__What you are asked to do__.
Beginning at the line that contains "This screenshot has height=556, width=1028.", reproduce the entries below exactly, ending with the line that contains "Open the Account dropdown menu". Omit each picture.

Top of Input data

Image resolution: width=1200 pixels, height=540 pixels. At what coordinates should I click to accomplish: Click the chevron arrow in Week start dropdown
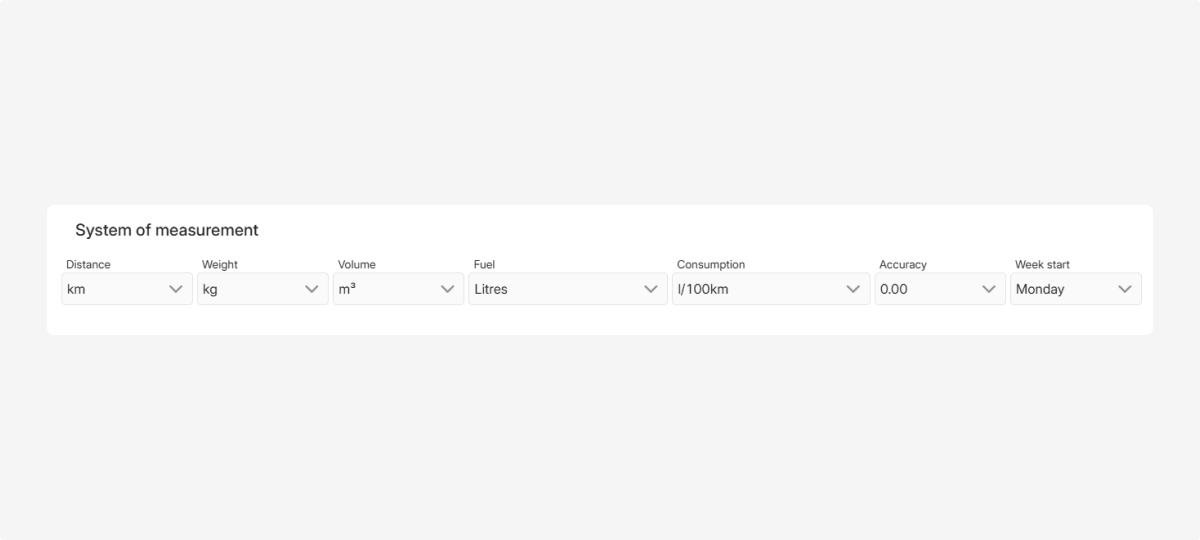click(1125, 289)
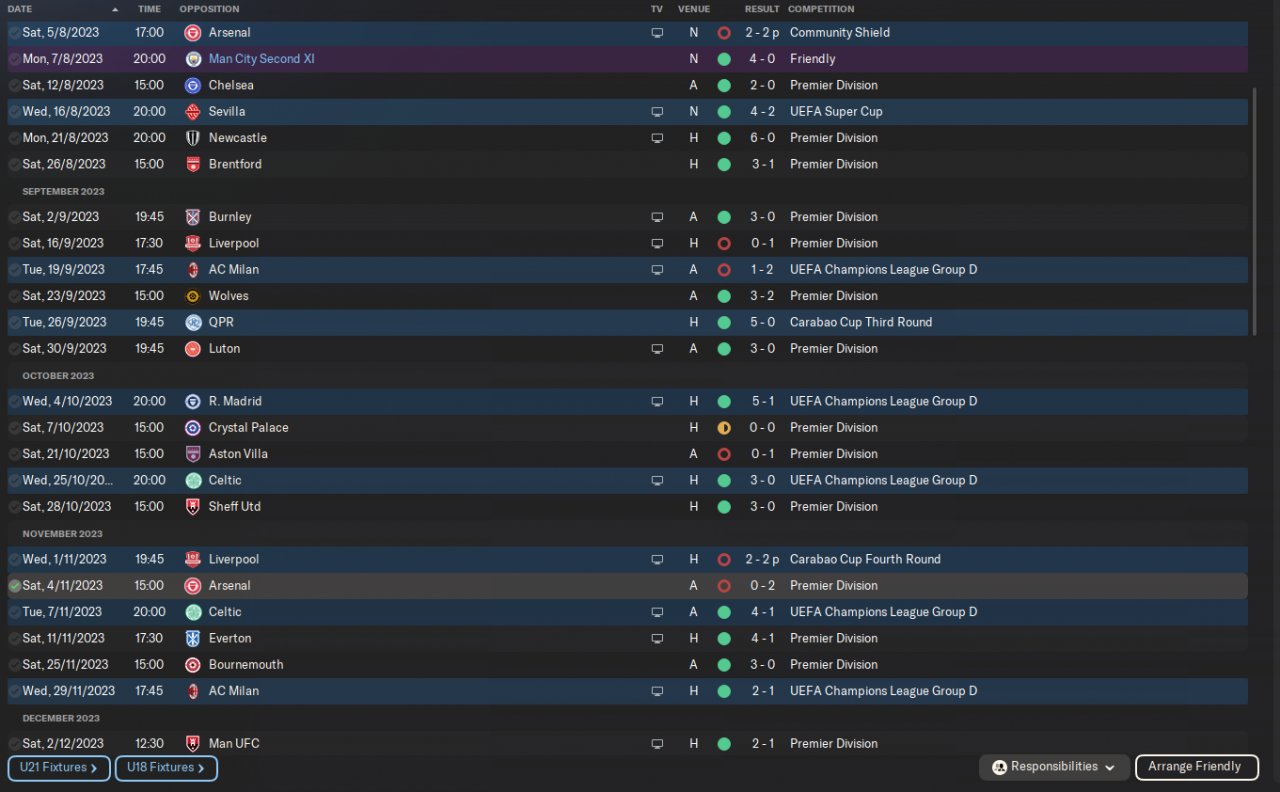Click the vertical scrollbar of fixtures list
The image size is (1280, 792).
pyautogui.click(x=1254, y=200)
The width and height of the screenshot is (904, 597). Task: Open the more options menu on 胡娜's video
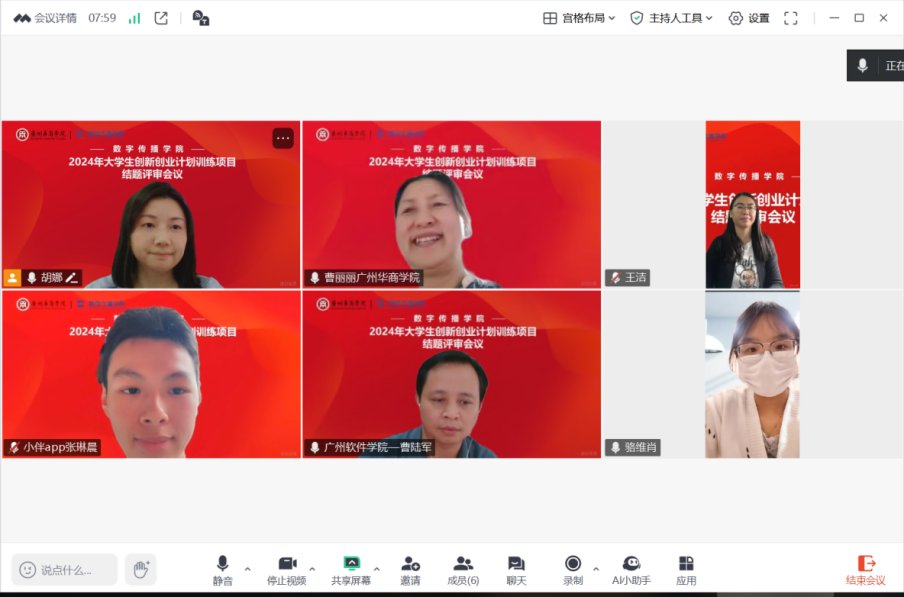[x=283, y=138]
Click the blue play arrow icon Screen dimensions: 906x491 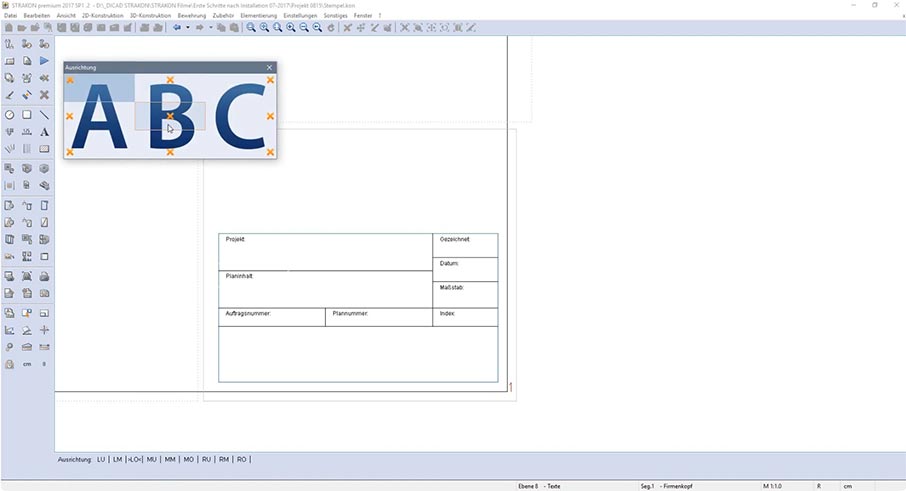click(x=44, y=61)
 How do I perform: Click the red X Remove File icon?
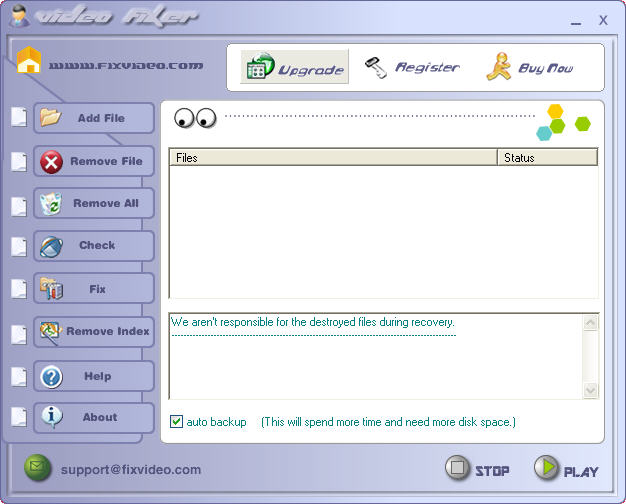pyautogui.click(x=52, y=161)
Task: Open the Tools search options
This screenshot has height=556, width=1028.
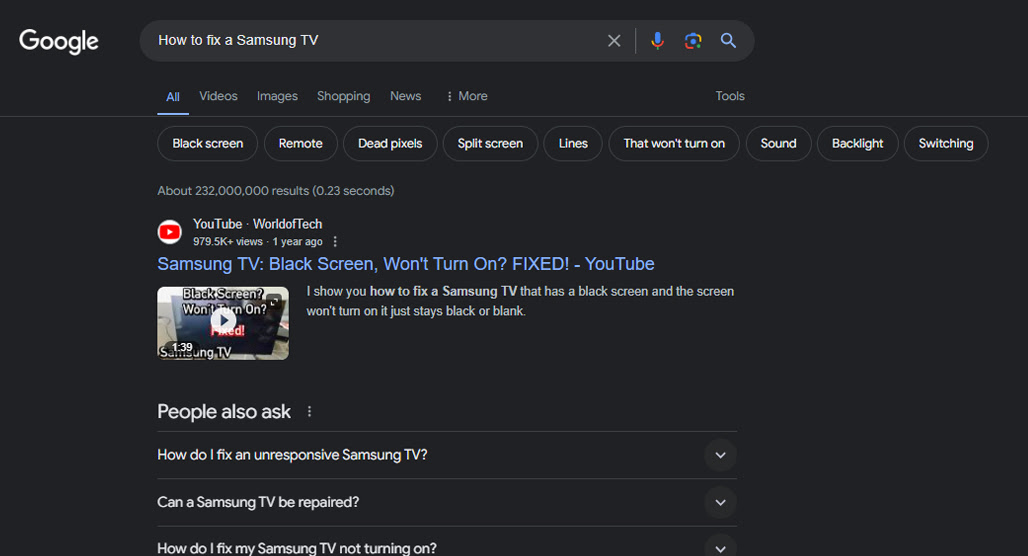Action: 730,96
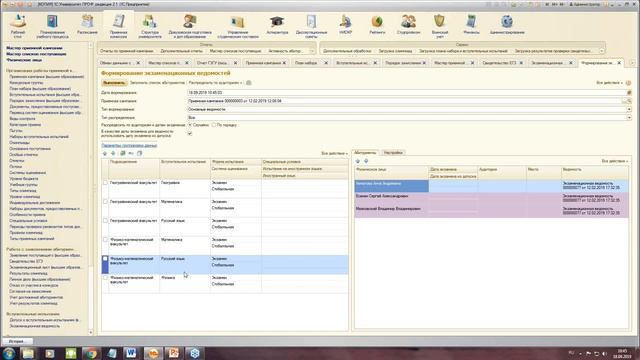Open the Расписание section icon

pyautogui.click(x=87, y=24)
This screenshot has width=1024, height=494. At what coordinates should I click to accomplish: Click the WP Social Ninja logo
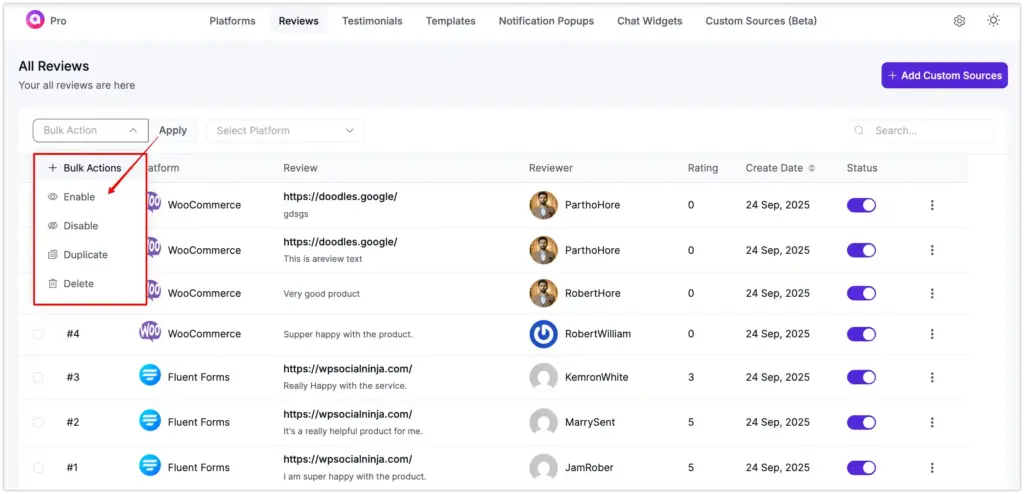pyautogui.click(x=35, y=21)
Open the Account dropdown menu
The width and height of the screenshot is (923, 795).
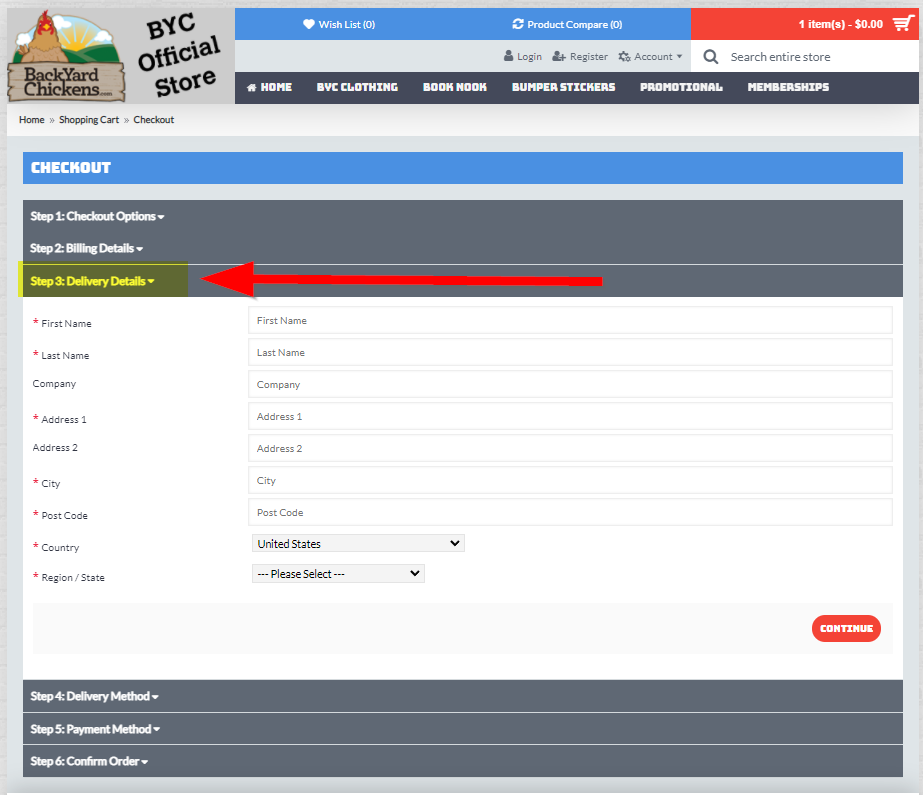click(x=651, y=57)
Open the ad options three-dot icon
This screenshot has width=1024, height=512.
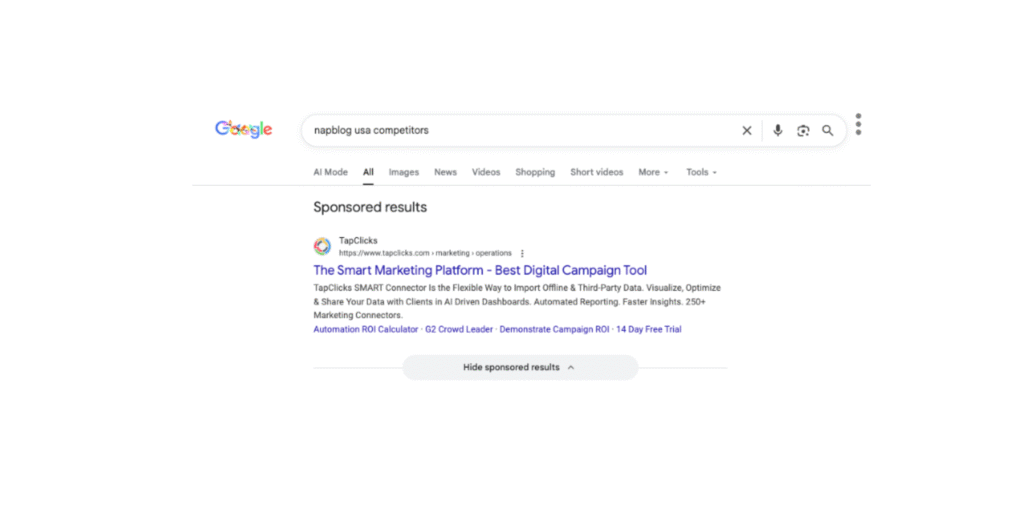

Bottom of Input data

__The completed task__.
This screenshot has height=556, width=1028.
Action: 730,96
Open the Расписание section icon

pyautogui.click(x=87, y=24)
This screenshot has width=1024, height=494. At what coordinates should I click to accomplish: Click the WP Social Ninja logo
pyautogui.click(x=35, y=21)
Open the Account dropdown menu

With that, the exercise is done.